> Records shown:
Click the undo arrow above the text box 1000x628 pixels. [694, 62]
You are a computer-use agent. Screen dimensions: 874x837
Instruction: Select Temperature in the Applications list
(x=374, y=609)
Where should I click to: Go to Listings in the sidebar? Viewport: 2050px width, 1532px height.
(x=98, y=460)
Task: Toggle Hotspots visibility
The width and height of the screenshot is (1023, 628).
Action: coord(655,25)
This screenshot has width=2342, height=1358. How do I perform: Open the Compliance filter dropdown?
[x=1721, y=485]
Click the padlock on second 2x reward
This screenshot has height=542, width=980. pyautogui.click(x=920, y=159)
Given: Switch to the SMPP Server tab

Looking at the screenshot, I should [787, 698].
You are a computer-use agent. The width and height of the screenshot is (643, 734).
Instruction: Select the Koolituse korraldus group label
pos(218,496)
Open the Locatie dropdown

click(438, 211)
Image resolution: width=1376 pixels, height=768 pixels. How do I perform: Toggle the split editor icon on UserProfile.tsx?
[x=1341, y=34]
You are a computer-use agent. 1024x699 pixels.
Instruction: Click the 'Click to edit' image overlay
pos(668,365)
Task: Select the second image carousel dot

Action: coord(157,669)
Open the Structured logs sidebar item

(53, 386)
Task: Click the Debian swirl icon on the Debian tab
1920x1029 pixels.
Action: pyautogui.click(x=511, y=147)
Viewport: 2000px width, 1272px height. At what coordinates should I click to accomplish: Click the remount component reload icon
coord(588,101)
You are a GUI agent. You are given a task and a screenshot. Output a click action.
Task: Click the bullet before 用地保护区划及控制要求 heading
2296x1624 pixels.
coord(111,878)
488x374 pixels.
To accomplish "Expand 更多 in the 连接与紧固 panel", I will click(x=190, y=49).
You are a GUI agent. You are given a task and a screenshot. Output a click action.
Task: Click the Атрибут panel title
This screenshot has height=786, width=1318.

> Work to do:
Rewrite the items between the lines holding "Where should I" and "Action: coord(655,25)", inclusive, with "Hotspots" changed to "Layers" and nothing else altered. Return only those lines.

> Solution:
Where should I click to: Go to Listings in the sidebar? Viewport: 2050px width, 1532px height.
(x=98, y=460)
Task: Toggle Layers visibility
The width and height of the screenshot is (1023, 628).
Action: coord(655,25)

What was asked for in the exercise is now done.